Jul 20 2022 03:52 AM
I am having a issue with a server (let's call it X) with Azure SSO authentication.
What happens is :
The user that I am using to log in has the rights to the app created in Azure Ad.
I tried the same code on my local machine in debug mode and works perfectly. I also tried deploying on another server (let's call this one Y) and there also everything works as expected.
Any idea what's wrong with server X ?
I am using OpenId Connect authentication on a .Net MVC app.
public void ConfigureSsoAuth(IAppBuilder app) { app.UseCookieAuthentication(new CookieAuthenticationOptions { AuthenticationType = "Cookies" }); _ = app.UseOpenIdConnectAuthentication(new OpenIdConnectAuthenticationOptions { ClientId = ClientIdSso, Authority = AuthoritySso, PostLogoutRedirectUri = RedirectUriSso, RedirectUri = RedirectUriSso, ResponseType = OpenIdConnectResponseType.CodeIdToken, Scope = OpenIdConnectScope.OpenIdProfile, SignInAsAuthenticationType = "Cookies", AuthenticationMode = AuthenticationMode.Active, ProtocolValidator = new OpenIdConnectProtocolValidator { RequireStateValidation = false }, Notifications = new OpenIdConnectAuthenticationNotifications { RedirectToIdentityProvider = (context) => { WriteToFile("1 - RedirectToIdentityProvider"); return Task.FromResult(0); }, MessageReceived = (context) => { WriteToFile("2 - MessageReceived"); return Task.FromResult(0); }, SecurityTokenReceived = (context) => { WriteToFile("3 - SecurityTokenReceived"); return Task.FromResult(0); }, SecurityTokenValidated = (context) => { WriteToFile("4 - SecurityTokenValidated"); return Task.FromResult(0); }, AuthorizationCodeReceived = (context) => { WriteToFile("5 - AuthorizationCodeReceived"); return Task.FromResult(0); }, AuthenticationFailed = (context) => { WriteToFile("6 - AuthenticationFailed"); return Task.FromResult(0); }, } }); }
I also tried writing the notifications callbacks in a file and on server X I only get:
1 - RedirectToIdentityProvider 1 - RedirectToIdentityProvider 1 - RedirectToIdentityProvider 1 - RedirectToIdentityProvider ...

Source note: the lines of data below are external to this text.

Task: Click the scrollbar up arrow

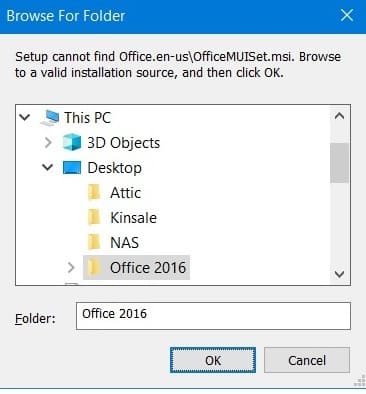Action: click(x=339, y=116)
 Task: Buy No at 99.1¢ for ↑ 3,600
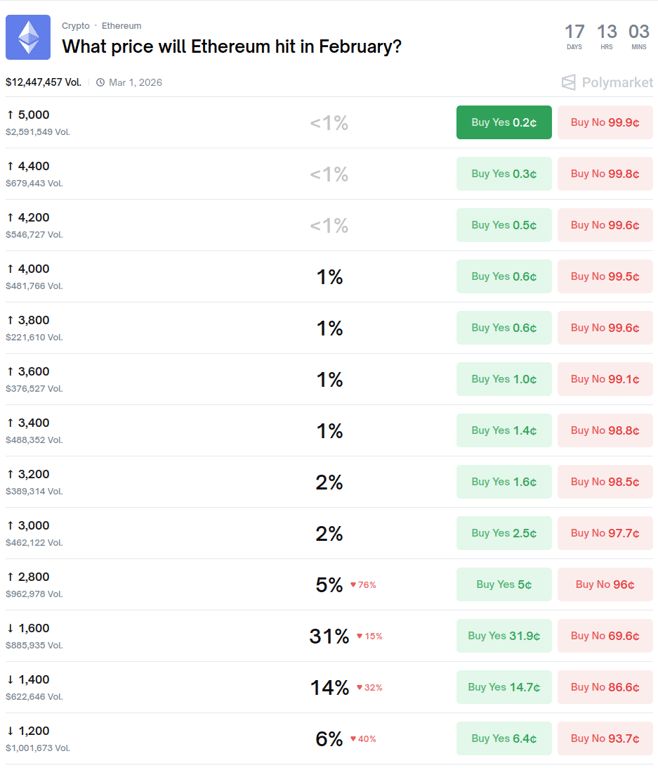tap(604, 379)
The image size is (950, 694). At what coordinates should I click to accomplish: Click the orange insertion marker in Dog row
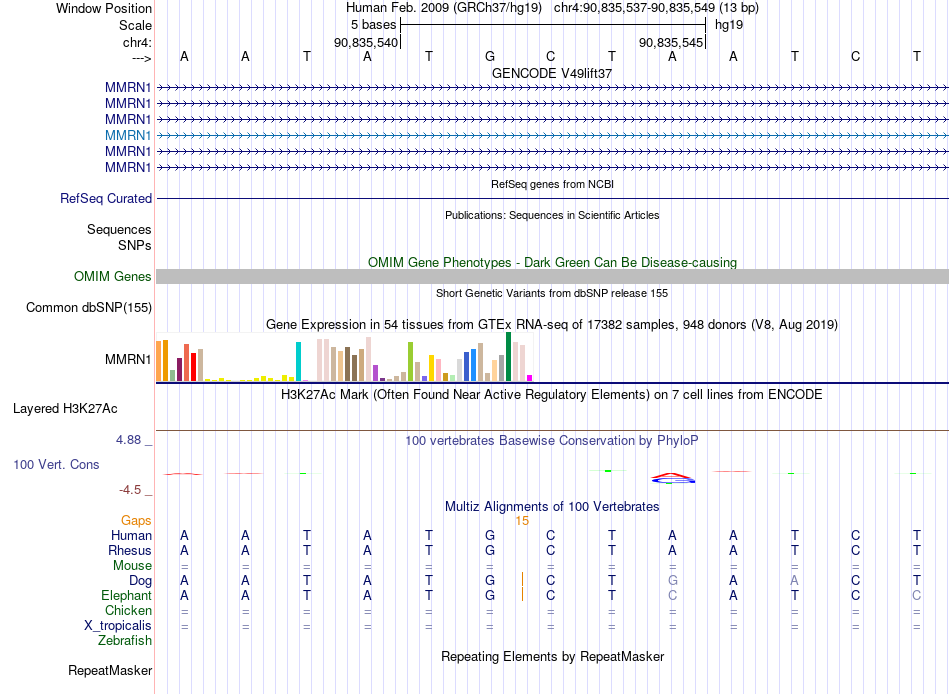click(x=522, y=579)
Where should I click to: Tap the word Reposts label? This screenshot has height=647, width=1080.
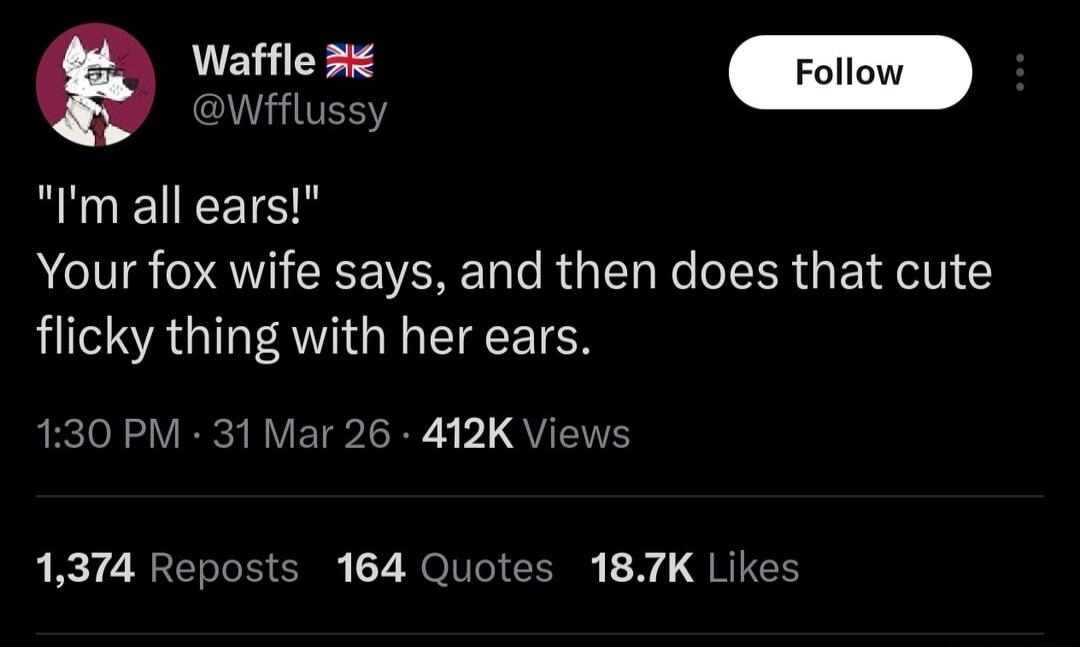coord(222,567)
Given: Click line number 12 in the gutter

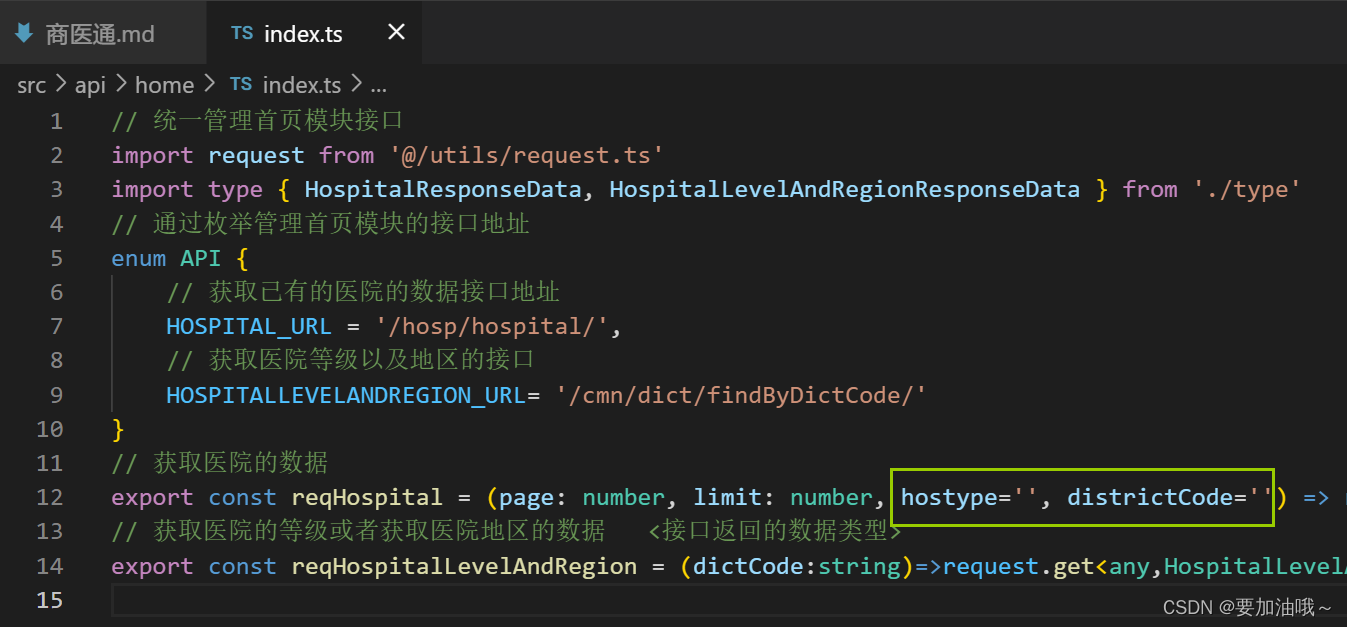Looking at the screenshot, I should tap(50, 497).
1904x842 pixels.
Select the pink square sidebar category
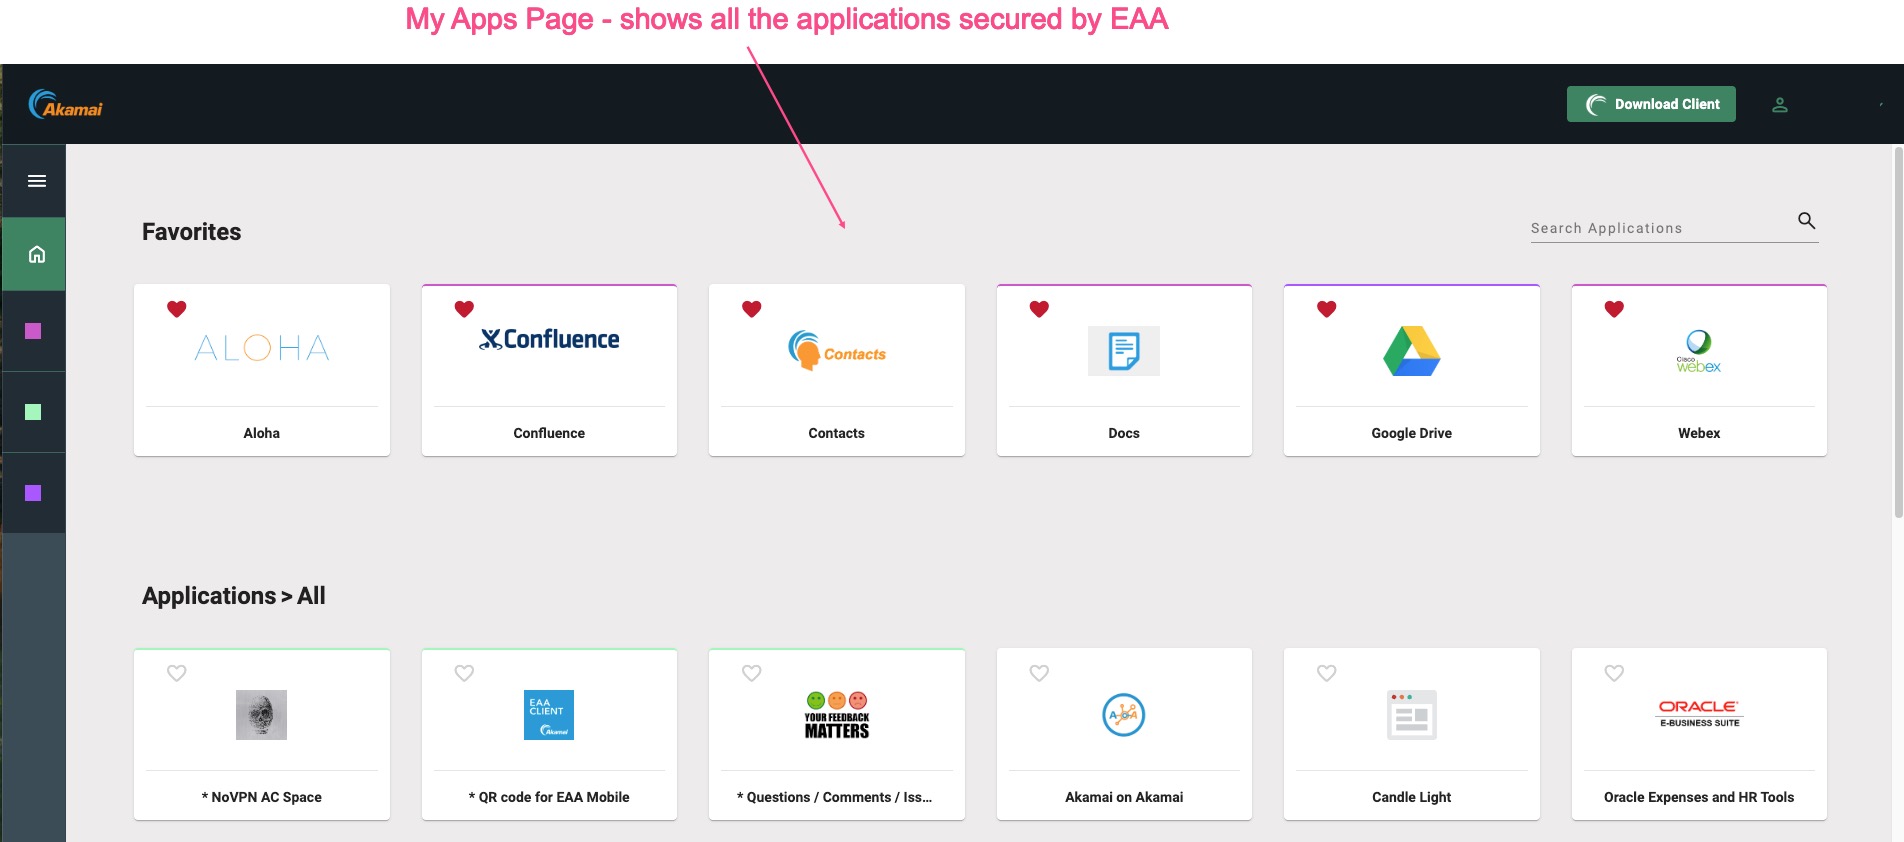(x=33, y=331)
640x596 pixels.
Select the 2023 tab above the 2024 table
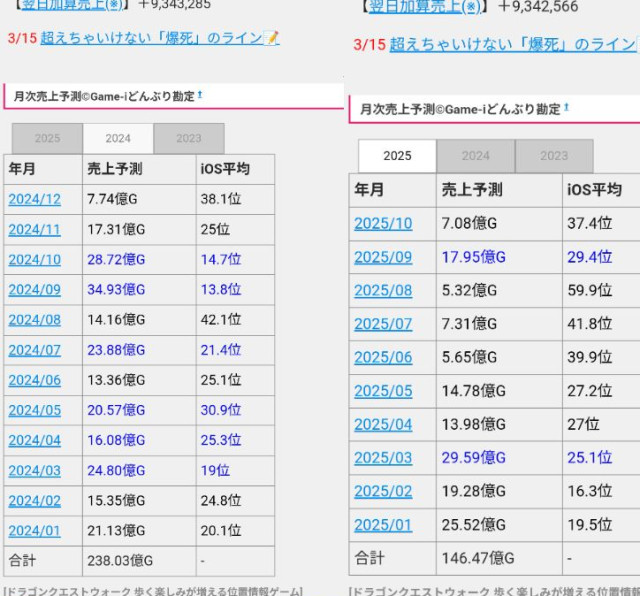189,139
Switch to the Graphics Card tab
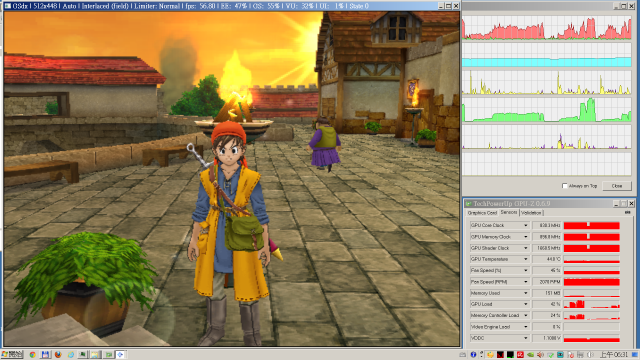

On the other hand, using the same code (and of course change the redirect URI) when I tested on my local machine in debug mode or on server Y I get:
1 - RedirectToIdentityProvider 2 - MessageReceived 3 - SecurityTokenReceived 4 - SecurityTokenValidated 5 - AuthorizationCodeReceived
Jul 22 2022 12:58 PM
Jul 24 2022 08:12 PM
@lakshmikanthki tried that already. I tried to connect from server x and from other server/my workstation. I don't think its a browser or AAD tenants issue because when i place the exact same code on server y and i try to connect to that one it works like a charm(doesn't matter if i clear browser cache or not and i can connect from server x, y or my workstation).